▸ **TASK DETAILS**
After finding the line containing "Given: Go to Scripts breadcrumb link" below, please output that line and each following one through the line containing "Expand the 130", exactly as written.

▸ **RECORDED DATA**
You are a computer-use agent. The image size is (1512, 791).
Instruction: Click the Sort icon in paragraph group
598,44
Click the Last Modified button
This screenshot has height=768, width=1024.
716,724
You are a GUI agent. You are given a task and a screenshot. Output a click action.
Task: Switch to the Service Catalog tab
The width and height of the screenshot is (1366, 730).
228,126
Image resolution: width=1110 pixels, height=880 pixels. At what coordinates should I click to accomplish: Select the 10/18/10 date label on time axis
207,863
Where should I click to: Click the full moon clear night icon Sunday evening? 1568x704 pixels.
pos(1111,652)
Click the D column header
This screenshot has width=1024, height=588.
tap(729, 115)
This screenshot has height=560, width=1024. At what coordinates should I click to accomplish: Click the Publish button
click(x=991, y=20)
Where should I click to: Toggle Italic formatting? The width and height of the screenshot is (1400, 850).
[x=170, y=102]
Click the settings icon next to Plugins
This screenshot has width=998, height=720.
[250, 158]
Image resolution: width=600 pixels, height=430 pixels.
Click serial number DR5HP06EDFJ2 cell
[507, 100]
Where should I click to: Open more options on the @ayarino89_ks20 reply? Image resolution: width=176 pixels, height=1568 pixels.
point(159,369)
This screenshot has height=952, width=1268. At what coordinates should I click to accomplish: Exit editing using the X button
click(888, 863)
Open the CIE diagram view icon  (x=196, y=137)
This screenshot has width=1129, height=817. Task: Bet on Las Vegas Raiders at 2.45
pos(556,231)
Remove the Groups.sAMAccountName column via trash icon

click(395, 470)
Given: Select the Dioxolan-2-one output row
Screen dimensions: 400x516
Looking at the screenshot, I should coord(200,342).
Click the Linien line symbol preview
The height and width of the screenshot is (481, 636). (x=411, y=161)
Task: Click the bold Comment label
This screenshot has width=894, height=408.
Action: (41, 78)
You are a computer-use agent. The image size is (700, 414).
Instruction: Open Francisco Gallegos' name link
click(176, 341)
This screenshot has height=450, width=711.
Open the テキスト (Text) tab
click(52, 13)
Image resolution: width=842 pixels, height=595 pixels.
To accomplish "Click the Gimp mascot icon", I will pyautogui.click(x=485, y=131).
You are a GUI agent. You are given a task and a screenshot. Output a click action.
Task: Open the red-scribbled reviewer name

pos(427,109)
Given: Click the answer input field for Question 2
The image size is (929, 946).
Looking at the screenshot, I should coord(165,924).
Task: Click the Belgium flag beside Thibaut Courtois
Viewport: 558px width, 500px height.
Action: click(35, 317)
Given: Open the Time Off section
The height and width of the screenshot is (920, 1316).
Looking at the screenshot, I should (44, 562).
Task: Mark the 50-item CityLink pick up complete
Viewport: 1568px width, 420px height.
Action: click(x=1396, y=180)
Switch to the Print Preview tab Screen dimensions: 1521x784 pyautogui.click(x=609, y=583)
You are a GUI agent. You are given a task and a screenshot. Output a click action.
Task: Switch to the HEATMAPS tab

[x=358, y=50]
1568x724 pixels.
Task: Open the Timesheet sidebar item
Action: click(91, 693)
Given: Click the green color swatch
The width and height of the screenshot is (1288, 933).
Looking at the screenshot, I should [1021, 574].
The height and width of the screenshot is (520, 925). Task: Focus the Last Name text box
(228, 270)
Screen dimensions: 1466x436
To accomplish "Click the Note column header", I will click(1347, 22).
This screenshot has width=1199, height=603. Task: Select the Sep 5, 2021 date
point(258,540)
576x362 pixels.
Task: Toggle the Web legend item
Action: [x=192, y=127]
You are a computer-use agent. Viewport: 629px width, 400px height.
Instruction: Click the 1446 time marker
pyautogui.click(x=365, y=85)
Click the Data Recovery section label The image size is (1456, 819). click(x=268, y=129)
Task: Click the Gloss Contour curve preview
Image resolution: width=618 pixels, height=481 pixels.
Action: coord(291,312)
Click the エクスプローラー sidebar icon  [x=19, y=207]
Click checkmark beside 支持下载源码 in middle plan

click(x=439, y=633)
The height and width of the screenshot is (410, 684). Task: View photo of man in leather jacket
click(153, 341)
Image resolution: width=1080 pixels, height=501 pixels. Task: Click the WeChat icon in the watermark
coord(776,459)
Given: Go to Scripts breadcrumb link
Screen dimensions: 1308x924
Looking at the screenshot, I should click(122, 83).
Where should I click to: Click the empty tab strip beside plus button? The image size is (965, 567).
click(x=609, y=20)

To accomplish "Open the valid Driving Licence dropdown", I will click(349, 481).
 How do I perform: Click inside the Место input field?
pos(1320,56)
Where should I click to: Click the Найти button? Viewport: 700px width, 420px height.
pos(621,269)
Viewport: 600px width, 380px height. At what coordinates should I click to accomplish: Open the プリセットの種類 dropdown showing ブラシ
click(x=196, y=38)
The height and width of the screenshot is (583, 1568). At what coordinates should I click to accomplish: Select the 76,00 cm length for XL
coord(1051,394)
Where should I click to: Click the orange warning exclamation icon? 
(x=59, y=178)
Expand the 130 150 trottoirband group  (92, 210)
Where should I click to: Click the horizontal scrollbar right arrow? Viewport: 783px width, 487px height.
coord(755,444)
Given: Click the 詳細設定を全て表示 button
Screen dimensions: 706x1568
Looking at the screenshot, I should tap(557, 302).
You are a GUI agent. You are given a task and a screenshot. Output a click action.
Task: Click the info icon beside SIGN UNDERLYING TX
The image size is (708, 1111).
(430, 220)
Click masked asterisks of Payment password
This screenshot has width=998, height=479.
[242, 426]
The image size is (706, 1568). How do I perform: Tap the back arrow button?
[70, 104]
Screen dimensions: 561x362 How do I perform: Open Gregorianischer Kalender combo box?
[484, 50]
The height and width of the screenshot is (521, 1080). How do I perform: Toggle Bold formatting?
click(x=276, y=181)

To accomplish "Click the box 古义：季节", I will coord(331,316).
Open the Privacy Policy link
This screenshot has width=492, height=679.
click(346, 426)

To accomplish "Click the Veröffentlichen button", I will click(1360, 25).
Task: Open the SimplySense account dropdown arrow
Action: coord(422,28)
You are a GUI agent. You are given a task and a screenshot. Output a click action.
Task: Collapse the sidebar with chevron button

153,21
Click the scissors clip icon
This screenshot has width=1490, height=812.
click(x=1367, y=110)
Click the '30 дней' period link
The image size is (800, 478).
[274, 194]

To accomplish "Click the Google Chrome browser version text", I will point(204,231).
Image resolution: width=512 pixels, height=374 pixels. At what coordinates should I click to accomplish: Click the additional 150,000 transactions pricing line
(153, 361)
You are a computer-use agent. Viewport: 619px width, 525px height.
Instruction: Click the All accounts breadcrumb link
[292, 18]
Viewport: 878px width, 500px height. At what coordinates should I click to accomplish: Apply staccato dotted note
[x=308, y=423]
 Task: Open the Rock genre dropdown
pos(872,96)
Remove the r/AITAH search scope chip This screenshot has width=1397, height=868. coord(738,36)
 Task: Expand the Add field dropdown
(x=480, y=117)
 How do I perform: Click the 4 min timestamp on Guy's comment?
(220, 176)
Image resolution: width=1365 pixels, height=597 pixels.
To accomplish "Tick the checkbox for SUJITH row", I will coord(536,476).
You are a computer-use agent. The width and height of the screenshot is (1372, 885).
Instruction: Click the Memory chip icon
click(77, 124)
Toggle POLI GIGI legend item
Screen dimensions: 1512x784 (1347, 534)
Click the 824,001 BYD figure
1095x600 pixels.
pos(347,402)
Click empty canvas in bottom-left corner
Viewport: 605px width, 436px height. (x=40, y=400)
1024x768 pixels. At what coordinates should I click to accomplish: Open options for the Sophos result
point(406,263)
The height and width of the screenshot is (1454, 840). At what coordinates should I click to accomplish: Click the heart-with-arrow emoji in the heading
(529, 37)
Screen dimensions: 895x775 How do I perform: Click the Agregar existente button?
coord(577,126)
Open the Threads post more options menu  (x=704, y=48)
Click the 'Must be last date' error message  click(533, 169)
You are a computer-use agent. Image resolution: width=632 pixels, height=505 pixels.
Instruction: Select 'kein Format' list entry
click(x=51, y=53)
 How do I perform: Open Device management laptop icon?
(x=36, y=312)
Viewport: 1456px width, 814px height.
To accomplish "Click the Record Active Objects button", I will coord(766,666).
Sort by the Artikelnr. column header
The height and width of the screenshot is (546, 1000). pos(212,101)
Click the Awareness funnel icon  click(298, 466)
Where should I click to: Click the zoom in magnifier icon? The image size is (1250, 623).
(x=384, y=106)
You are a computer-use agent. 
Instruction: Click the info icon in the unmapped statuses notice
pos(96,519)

▸ **EXPECTED OUTPUT**
Given: Go to Scripts breadcrumb link
Screen dimensions: 1308x924
Looking at the screenshot, I should click(122, 83).
Where should I click to: Click the empty tab strip beside plus button? The image size is (965, 567).
click(x=609, y=20)

To accomplish "Open the valid Driving Licence dropdown", I will click(349, 481).
 How do I perform: Click inside the Место input field?
pos(1320,56)
Where should I click to: Click the Найти button? Viewport: 700px width, 420px height.
pos(621,269)
Viewport: 600px width, 380px height. At what coordinates should I click to accomplish: Open the プリセットの種類 dropdown showing ブラシ
click(x=196, y=38)
The height and width of the screenshot is (583, 1568). At what coordinates should I click to accomplish: Select the 76,00 cm length for XL
coord(1051,394)
Where should I click to: Click the orange warning exclamation icon? 
(x=59, y=178)
Expand the 130 150 trottoirband group  (92, 210)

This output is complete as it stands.